Representations of cinema in Soviet children’s books offered their readers organizational models and instructional manuals for navigating encounters with film. Books such as Tat’iana Shishmareva’s Film-tricks (Kino-zagadki, 1930) and F. Kobrinets’s A Book-Film-Performance About How Pioneer Hans Saved the Strike Committee (Knizhka-kino-seans o tom, kak pioner Gans Stachechnyĭ Komitet spas, 1931), present related approaches to viewer education as they respectively display how films are made and promote film production.
While Shishmareva’s book has a revelatory function, presenting a series of behind-the-scene examples to illustrate how dramatic shots are staged, the ideological narrative in Kobrinets’s book about a young German pioneer warning the strike committee of an impending police raid is followed by instructions on how to convert the book material into a projected film, giving the book a transformative capacity.

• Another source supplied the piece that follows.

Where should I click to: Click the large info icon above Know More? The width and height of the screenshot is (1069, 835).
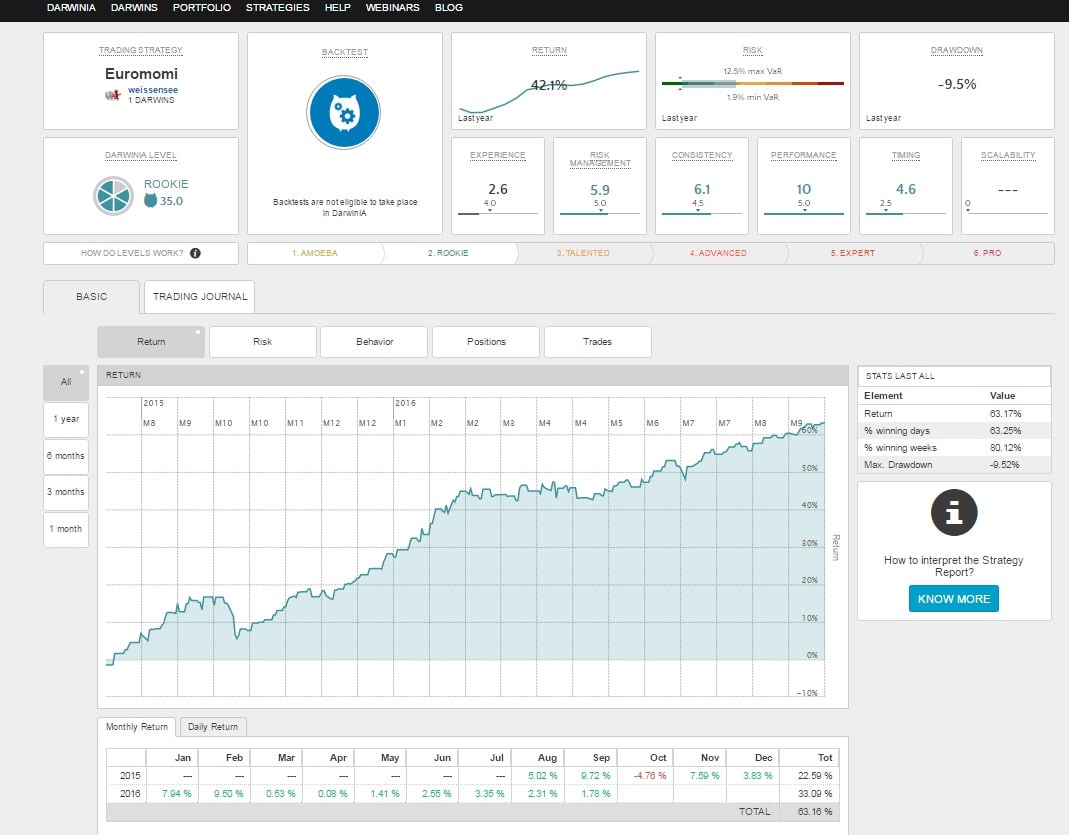pos(953,514)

The shared pedagogical goal of these books is to help readers discern the credibility of film images, but they frame the reader’s experience differently, as either cinematic illusion or emblematic representation.
My project investigates the use of Film-tricks and A Book-Film-Performance as means of presenting historically determined understandings of film as a medium. Through close analysis of their design and composition, these books will be considered for the kind of messages they present and how they define cinema.